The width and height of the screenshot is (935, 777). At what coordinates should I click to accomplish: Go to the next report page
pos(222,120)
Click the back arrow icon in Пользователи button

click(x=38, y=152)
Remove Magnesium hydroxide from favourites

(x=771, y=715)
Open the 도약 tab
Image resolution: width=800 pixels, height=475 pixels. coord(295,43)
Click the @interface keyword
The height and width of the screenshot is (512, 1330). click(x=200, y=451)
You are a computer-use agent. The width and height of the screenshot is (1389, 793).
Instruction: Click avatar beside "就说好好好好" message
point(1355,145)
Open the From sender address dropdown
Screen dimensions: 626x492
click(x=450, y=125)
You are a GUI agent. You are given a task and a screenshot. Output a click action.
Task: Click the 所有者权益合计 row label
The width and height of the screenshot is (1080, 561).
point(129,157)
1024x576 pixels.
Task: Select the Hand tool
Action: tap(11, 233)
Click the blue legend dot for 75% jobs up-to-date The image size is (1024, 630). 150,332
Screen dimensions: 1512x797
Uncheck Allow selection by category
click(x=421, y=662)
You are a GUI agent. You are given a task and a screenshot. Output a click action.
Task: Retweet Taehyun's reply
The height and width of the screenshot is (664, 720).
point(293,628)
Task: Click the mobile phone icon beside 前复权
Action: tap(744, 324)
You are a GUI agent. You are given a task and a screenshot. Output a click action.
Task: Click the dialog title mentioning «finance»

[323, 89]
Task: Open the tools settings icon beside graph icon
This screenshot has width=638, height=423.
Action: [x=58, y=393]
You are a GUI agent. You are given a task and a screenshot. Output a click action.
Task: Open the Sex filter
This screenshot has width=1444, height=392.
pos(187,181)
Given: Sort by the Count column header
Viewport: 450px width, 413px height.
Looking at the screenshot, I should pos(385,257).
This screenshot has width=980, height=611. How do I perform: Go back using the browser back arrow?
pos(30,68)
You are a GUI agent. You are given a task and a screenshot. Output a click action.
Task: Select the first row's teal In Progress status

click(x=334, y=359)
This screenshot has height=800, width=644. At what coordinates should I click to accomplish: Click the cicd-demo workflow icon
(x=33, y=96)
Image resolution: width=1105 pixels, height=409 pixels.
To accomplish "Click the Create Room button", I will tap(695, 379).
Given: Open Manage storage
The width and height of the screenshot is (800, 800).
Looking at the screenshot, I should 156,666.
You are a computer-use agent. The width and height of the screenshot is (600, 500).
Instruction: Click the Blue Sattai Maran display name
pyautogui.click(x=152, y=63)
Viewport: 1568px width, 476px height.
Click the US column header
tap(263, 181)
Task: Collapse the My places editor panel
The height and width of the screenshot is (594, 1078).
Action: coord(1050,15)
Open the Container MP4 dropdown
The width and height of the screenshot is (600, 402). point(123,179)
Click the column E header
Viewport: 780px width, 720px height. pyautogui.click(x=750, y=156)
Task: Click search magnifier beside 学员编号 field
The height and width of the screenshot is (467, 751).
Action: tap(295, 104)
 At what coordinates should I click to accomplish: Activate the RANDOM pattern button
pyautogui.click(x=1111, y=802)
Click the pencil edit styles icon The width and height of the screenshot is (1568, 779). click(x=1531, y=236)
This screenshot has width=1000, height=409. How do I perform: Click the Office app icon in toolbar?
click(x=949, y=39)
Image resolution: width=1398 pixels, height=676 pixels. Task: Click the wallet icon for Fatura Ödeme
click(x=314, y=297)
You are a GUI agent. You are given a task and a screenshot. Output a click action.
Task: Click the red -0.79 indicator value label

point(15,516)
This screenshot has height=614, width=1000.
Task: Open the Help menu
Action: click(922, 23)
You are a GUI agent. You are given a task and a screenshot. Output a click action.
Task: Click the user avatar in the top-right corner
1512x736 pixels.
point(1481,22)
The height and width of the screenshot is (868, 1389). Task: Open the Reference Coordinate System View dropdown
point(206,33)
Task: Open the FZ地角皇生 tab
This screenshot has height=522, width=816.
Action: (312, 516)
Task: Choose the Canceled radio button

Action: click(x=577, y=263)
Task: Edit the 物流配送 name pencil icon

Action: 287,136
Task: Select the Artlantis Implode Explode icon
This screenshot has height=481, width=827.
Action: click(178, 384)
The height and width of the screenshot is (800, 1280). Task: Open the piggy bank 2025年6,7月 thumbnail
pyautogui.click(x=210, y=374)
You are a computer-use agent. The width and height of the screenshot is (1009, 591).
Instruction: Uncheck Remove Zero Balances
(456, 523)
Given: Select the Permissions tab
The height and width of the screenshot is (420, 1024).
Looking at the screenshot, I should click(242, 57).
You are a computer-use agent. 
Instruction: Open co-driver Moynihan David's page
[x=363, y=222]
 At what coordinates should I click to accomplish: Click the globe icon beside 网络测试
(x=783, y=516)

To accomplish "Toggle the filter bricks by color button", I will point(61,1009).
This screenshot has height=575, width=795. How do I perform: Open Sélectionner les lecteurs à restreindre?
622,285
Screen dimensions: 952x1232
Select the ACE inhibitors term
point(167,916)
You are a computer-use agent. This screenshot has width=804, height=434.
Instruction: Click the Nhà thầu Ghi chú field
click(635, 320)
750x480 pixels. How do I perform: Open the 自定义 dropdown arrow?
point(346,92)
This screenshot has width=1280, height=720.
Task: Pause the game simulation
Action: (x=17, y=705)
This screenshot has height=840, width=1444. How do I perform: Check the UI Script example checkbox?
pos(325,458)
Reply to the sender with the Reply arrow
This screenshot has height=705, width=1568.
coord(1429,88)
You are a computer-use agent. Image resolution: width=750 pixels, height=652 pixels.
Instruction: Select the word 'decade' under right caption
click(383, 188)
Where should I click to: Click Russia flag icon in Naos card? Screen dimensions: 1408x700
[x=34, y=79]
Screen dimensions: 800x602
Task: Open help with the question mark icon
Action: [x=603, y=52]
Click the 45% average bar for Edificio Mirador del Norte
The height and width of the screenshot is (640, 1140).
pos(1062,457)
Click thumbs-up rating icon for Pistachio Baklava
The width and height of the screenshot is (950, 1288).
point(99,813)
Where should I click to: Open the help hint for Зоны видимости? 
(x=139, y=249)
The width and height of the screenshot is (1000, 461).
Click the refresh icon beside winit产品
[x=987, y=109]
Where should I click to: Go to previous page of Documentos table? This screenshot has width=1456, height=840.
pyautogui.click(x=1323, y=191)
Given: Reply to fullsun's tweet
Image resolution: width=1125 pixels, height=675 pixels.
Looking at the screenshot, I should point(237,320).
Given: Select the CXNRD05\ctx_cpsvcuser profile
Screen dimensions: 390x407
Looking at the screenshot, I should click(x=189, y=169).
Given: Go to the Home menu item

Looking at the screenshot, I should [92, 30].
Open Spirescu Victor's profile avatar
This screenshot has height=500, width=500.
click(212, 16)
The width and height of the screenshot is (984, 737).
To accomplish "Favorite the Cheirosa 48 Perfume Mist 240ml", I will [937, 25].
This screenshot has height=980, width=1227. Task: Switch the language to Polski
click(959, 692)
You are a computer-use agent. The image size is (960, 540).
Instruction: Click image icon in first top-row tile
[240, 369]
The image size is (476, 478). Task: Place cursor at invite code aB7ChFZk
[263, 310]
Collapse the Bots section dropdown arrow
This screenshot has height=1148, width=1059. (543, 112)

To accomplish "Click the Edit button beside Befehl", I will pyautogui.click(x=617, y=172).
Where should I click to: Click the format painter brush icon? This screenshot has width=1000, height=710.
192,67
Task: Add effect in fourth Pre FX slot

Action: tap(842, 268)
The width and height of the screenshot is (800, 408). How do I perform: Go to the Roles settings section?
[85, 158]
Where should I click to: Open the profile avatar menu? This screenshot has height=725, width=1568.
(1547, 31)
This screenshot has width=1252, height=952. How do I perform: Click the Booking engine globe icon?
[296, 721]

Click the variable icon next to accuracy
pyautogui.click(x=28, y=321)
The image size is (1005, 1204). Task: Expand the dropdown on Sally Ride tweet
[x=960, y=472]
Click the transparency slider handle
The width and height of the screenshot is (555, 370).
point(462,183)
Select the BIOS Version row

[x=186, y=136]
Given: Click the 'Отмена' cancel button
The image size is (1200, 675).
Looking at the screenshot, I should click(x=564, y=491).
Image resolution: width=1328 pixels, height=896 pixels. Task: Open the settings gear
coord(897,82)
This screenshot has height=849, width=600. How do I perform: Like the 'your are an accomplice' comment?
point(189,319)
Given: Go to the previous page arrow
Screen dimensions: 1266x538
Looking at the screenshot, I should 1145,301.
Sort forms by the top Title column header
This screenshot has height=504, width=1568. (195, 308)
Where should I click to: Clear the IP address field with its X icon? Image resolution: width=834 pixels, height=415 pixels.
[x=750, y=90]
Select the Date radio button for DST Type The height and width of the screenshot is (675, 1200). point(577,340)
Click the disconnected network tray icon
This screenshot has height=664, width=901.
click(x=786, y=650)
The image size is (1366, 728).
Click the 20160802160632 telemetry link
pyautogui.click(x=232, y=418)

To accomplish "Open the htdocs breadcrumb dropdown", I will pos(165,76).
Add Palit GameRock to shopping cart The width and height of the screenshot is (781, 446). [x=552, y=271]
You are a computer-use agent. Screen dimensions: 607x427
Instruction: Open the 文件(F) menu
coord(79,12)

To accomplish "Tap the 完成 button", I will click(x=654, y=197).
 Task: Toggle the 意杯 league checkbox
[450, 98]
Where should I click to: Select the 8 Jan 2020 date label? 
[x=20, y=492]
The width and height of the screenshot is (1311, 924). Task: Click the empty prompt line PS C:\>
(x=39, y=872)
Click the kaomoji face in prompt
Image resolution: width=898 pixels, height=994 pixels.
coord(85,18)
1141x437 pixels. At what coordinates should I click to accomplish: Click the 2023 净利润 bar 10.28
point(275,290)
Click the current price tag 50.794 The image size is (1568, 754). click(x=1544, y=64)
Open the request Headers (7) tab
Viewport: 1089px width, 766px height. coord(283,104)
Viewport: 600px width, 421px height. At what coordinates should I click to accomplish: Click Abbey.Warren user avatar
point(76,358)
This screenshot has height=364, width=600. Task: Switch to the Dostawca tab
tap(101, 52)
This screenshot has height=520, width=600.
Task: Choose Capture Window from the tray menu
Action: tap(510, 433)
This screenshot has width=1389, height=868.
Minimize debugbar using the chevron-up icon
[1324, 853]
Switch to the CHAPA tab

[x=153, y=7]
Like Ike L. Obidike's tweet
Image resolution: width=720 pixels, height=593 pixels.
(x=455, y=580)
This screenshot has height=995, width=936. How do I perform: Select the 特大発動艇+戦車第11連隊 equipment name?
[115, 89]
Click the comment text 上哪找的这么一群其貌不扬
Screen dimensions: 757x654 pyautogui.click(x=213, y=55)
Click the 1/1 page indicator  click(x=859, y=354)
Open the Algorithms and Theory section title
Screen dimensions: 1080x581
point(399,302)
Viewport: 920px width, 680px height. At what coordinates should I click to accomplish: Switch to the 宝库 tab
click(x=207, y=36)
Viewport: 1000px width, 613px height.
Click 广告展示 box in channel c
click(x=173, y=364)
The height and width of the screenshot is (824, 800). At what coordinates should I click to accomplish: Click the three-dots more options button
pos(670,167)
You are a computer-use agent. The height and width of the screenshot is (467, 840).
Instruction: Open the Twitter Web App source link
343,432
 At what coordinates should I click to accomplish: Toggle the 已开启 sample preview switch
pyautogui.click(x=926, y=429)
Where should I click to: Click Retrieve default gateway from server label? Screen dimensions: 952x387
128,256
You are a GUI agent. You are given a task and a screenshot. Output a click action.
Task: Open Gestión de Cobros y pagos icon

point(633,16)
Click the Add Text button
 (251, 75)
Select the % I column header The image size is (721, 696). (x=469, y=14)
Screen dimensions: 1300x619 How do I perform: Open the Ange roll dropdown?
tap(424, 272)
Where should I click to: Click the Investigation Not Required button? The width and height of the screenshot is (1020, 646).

****

## Requirement
Would you print, exactly as written, every line above from the one holding "Sort forms by the top Title column header" through the one holding "Click the current", with both included and no other lines?

## Solution to the exercise
Sort forms by the top Title column header
This screenshot has height=504, width=1568. (195, 308)
Where should I click to: Clear the IP address field with its X icon? Image resolution: width=834 pixels, height=415 pixels.
[x=750, y=90]
Select the Date radio button for DST Type The height and width of the screenshot is (675, 1200). point(577,340)
Click the disconnected network tray icon
This screenshot has height=664, width=901.
click(x=786, y=650)
The image size is (1366, 728).
Click the 20160802160632 telemetry link
pyautogui.click(x=232, y=418)

To accomplish "Open the htdocs breadcrumb dropdown", I will pos(165,76).
Add Palit GameRock to shopping cart The width and height of the screenshot is (781, 446). [x=552, y=271]
You are a computer-use agent. Screen dimensions: 607x427
Instruction: Open the 文件(F) menu
coord(79,12)

To accomplish "Tap the 完成 button", I will click(x=654, y=197).
 Task: Toggle the 意杯 league checkbox
[450, 98]
Where should I click to: Select the 8 Jan 2020 date label? 
[x=20, y=492]
The width and height of the screenshot is (1311, 924). Task: Click the empty prompt line PS C:\>
(x=39, y=872)
Click the kaomoji face in prompt
Image resolution: width=898 pixels, height=994 pixels.
coord(85,18)
1141x437 pixels. At what coordinates should I click to accomplish: Click the 2023 净利润 bar 10.28
point(275,290)
Click the current price tag 50.794 The image size is (1568, 754). click(x=1544, y=64)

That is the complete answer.